The BCCI and the ECB are in agreement over the dilution of power to be exercised by the new ICC chairman and would like the role to be reduced from head of executive office in the ICC to that of a convenor. The BCCI president N Srinivasan and ECB chairman Giles Clarke met on Wednesday in London and one of the developments from that meeting is expected to be a proposal to re-examine the powers and responsibilities of the first ICC chairman, a position expected to come into being as of 2014.

Srinivasan and Clarke’s discussions took place on the eve of a two-day ICC Executive Board meeting which began in London on Thursday. An official privy to their talks told ESPNcricinfo that Srinivasan and Clarke, “agreed that there is no role for the chairman in the ICC. It is just an additional layer of bureaucracy which they believe is not necessary. So they are proposing the role of the chairman as a meeting convenor or facilitator on a rotational basis.”

It is understood that the central reason behind this turnaround of opinion rests on the fact that one of the most powerful committees on the ICC is the Finance and Commercial Affairs committee, chaired by Clarke and of which Srinivasan is a member. It is possible that the prospect of control over this committee being reduced with the arrival of a chairman with greater powers may have played a part in what, if it transpires, will be a change of heart around the new position.
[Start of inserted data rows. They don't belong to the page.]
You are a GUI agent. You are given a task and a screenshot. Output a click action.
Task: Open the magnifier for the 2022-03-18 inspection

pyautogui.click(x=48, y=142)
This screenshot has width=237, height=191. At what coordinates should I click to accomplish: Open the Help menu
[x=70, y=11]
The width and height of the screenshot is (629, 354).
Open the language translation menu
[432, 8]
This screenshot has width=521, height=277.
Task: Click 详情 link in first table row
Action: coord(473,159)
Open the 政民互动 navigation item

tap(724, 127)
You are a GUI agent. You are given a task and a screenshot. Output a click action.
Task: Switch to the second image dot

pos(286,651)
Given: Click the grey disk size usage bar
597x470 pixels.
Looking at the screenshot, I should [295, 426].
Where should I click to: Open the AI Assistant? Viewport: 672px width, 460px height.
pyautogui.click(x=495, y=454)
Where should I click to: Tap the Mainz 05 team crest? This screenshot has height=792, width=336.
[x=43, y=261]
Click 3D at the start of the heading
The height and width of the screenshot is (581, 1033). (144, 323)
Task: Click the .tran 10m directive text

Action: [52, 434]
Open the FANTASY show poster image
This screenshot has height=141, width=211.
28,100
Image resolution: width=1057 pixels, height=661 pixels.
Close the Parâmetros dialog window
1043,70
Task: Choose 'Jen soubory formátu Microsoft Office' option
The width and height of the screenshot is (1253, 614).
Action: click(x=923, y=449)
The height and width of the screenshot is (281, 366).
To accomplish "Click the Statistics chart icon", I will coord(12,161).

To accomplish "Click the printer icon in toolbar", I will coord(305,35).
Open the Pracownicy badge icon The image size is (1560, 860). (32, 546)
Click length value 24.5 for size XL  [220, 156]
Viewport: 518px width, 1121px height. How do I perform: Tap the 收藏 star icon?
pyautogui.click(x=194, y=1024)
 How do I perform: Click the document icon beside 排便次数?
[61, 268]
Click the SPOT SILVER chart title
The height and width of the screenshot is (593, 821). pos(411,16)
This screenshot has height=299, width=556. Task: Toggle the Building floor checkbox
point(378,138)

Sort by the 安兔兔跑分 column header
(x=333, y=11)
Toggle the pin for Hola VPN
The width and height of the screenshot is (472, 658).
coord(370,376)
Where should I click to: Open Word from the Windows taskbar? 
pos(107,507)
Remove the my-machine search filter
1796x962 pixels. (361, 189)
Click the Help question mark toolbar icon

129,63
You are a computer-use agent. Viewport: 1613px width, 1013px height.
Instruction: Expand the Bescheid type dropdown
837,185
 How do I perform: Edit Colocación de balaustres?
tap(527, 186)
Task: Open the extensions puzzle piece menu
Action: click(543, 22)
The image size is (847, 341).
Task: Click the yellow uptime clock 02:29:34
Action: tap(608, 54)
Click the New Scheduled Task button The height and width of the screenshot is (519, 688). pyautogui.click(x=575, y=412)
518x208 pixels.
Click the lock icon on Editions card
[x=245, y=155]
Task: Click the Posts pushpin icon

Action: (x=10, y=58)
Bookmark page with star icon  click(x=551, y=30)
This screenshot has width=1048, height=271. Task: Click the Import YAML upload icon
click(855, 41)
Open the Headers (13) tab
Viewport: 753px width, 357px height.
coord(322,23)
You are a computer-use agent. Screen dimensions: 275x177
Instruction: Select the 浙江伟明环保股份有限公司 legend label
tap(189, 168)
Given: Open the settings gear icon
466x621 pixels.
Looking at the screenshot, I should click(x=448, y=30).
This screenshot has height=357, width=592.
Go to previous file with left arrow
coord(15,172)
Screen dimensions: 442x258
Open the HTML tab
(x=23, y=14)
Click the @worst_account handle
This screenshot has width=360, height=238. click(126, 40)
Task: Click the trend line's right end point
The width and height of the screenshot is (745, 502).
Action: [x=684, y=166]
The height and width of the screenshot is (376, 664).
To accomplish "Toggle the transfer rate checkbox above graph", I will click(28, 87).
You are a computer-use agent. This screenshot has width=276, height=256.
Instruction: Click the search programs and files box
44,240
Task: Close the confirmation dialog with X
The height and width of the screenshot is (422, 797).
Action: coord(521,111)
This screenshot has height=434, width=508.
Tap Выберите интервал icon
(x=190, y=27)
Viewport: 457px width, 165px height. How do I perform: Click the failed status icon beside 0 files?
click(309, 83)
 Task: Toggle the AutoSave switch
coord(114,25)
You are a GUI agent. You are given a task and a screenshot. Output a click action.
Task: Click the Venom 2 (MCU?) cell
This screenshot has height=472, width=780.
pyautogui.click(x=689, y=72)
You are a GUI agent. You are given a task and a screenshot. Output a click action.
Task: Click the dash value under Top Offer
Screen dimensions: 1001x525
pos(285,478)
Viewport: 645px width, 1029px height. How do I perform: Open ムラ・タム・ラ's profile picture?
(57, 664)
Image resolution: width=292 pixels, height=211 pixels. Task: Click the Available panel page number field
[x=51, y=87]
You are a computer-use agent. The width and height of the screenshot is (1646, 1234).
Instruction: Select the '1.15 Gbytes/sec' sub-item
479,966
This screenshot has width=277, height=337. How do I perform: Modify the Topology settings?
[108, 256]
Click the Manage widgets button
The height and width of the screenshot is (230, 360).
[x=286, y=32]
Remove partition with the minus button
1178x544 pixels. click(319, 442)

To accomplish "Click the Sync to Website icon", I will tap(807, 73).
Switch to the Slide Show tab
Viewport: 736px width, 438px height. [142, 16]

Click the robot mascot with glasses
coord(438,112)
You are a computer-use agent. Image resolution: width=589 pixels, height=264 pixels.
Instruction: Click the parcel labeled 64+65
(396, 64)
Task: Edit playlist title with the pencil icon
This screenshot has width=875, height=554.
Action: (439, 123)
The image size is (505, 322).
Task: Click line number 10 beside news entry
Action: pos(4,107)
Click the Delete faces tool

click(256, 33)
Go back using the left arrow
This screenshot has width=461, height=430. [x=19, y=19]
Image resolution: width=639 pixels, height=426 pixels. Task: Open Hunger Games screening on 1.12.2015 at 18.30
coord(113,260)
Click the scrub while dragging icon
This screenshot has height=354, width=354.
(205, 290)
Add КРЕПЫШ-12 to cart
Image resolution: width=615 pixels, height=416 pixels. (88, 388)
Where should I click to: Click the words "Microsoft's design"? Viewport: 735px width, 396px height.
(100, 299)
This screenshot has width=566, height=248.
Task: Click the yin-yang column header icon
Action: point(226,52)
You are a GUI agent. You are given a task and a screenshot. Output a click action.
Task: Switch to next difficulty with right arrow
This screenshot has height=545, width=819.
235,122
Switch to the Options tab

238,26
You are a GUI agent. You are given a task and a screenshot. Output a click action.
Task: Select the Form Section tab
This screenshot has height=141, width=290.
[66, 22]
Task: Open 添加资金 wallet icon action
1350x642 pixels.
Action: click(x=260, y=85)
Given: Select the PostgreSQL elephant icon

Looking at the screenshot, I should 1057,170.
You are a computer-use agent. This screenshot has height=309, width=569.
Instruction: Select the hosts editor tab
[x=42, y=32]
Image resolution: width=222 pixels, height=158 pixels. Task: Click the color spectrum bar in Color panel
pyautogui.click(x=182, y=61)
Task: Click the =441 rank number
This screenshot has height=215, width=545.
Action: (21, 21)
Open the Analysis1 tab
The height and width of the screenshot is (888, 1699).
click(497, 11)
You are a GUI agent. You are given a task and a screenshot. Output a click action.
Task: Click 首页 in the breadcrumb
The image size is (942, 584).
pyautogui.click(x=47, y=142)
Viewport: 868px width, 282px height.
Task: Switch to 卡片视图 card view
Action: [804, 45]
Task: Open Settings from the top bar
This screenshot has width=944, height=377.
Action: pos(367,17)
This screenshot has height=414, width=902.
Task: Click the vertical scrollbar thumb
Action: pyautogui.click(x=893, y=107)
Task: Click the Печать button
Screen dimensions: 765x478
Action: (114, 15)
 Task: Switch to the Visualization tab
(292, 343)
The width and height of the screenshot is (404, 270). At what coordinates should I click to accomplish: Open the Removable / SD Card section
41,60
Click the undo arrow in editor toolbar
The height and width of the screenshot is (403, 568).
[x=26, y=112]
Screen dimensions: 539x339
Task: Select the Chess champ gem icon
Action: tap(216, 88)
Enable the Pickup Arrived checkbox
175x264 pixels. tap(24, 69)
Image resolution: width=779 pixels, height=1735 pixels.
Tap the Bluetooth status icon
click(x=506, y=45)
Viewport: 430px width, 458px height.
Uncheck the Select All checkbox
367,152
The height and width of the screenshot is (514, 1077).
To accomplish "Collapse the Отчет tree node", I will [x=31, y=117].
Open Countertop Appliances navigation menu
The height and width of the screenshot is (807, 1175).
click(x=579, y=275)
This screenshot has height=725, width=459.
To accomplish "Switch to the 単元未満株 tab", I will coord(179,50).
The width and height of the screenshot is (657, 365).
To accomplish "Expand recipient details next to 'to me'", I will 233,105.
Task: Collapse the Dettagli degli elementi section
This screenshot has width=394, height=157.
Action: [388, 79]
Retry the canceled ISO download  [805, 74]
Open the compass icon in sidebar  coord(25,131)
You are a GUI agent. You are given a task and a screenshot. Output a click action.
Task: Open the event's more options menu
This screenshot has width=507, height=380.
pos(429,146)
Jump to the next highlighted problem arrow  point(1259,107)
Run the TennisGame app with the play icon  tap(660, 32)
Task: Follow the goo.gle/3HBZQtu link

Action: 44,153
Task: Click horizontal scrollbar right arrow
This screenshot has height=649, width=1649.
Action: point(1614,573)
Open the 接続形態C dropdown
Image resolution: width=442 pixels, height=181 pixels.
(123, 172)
Until Wednesday, both Srinivasan and Clarke were the frontrunners in assuming the role of the chairman which had been recommended by the ICC Board in 2012, in which both Clarke and Srinivasan are members. The move to introduce a chairman in 2012 was taken in order amend the ICC constitution and turn the role of the ICC president into a ceremonial one, while vesting executive powers in a new chairman.

At the time the Board had said then that the creation of the post of chairman was “consistent with recommendations in the Woolf Report.” Lord Woolf, leading the ICC’s independent governance review, had submitted a 60-page report last year wherein he made 65 radical recommendations around the governance of the ICC. One of his recommendations was a complete revamp of the ICC’s executive structure, while another suggested a decline in the role of Full Members and the handover of powers to independent directors. Of all the Woolf recommendations, the creation of the post of chairman was being taken on by the ICC’s executive board with alacrity, but may be curtailed even before it begins.